GOAL OF THE EXERCISE: Would you please copy only the lines from the line that contains "You are a GUI" to the end of the data below, exactly, leaving every picture out?

RECORDED DATA:

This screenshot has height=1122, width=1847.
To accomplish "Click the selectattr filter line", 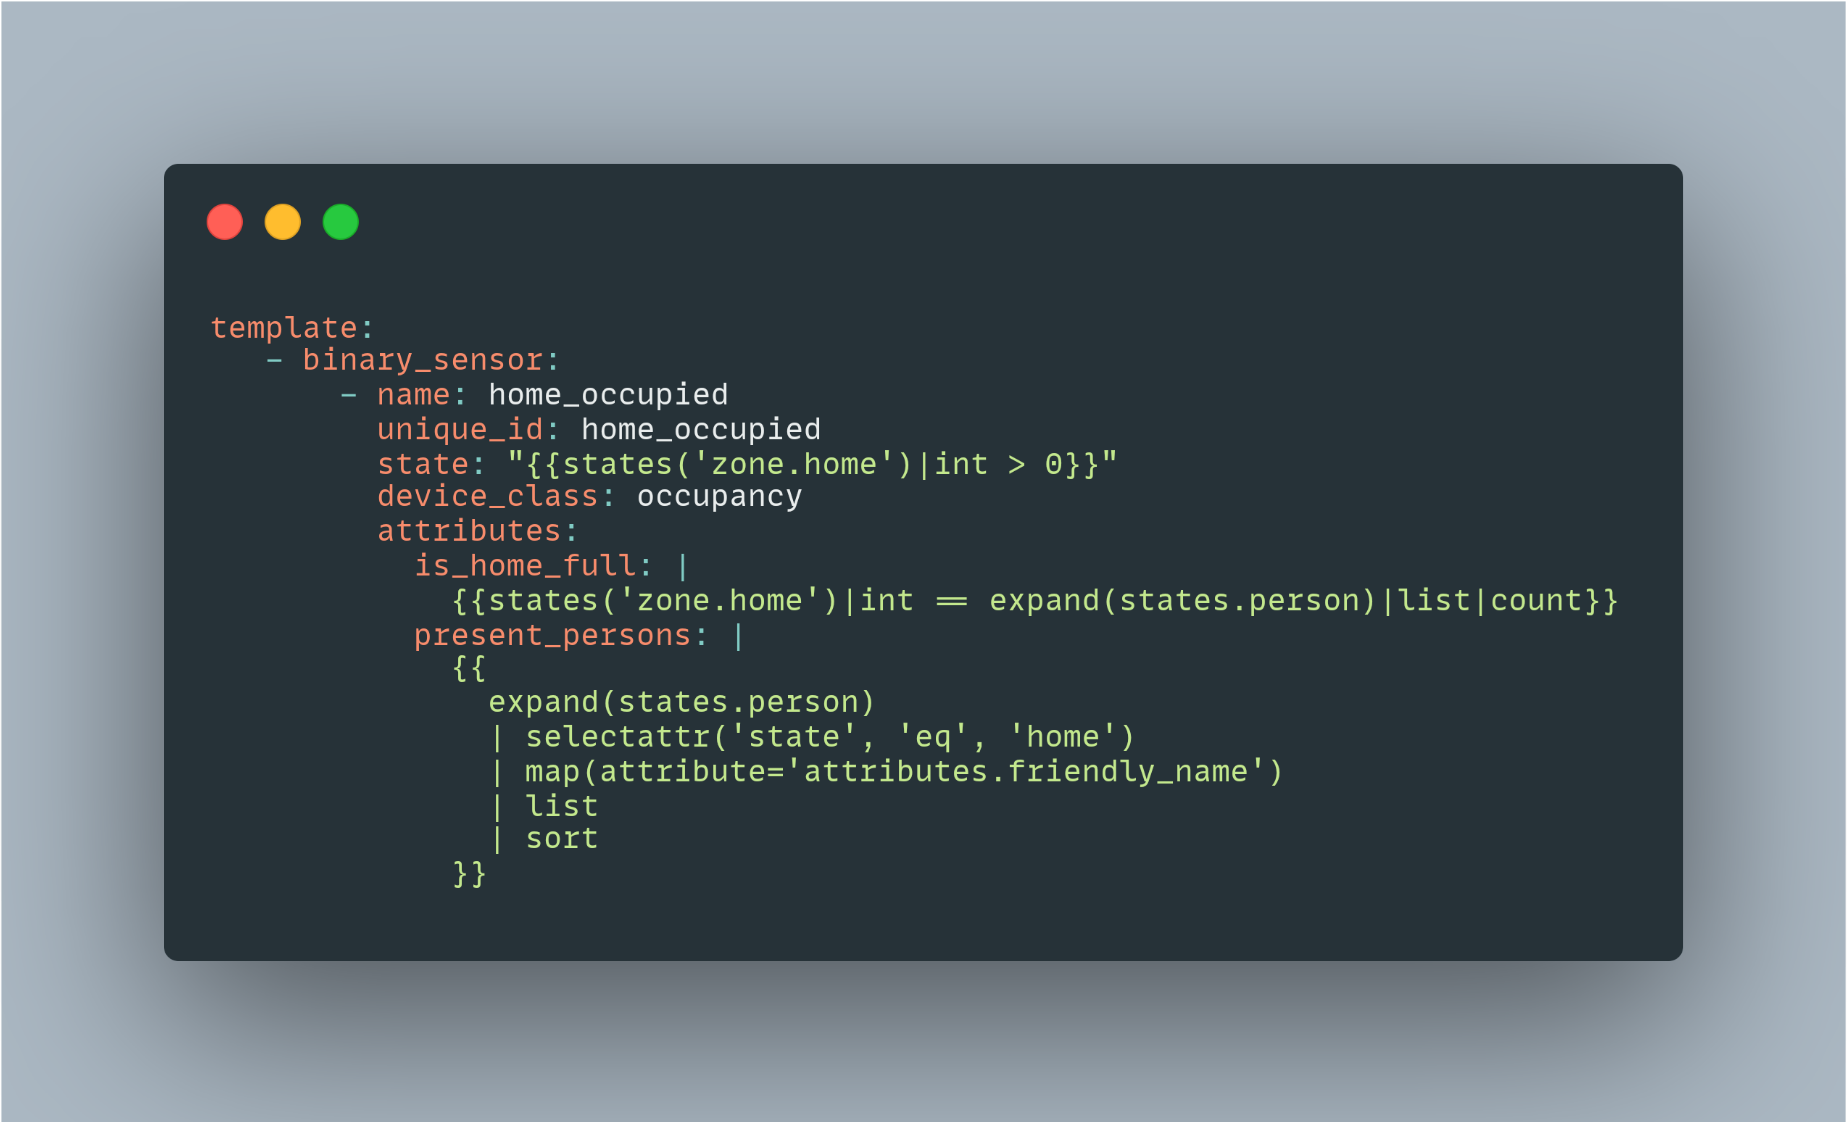I will pyautogui.click(x=812, y=738).
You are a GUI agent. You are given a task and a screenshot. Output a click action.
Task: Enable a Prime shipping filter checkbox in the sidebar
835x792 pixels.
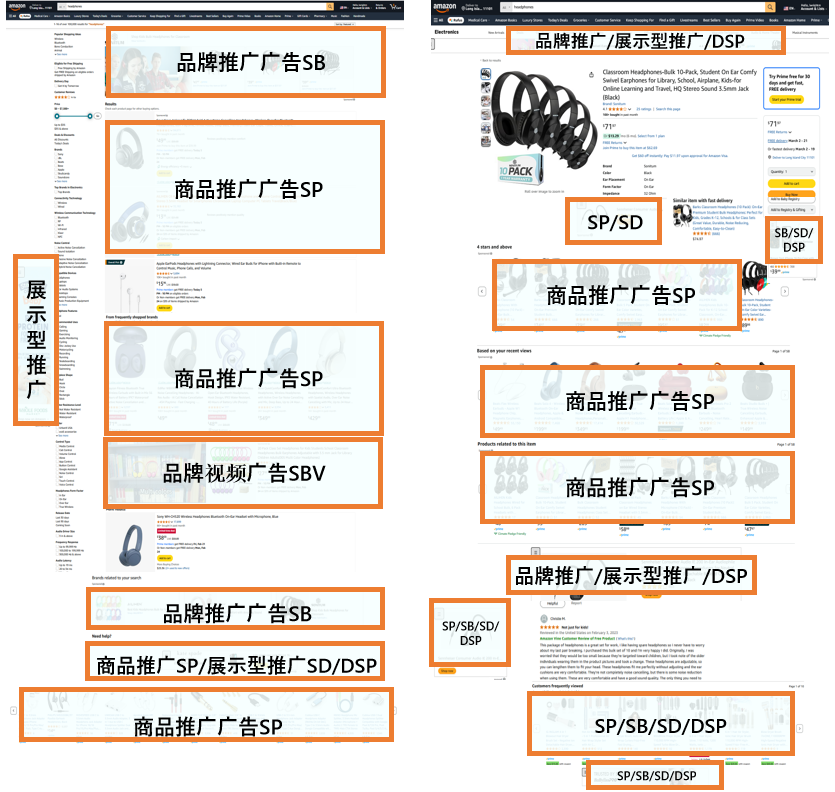(55, 69)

COMPLETED TASK:
You are a GUI agent. You are given a task and a screenshot. Output a click action.
Task: Enable a Prime shipping filter checkbox in the sidebar
835x792 pixels.
(55, 69)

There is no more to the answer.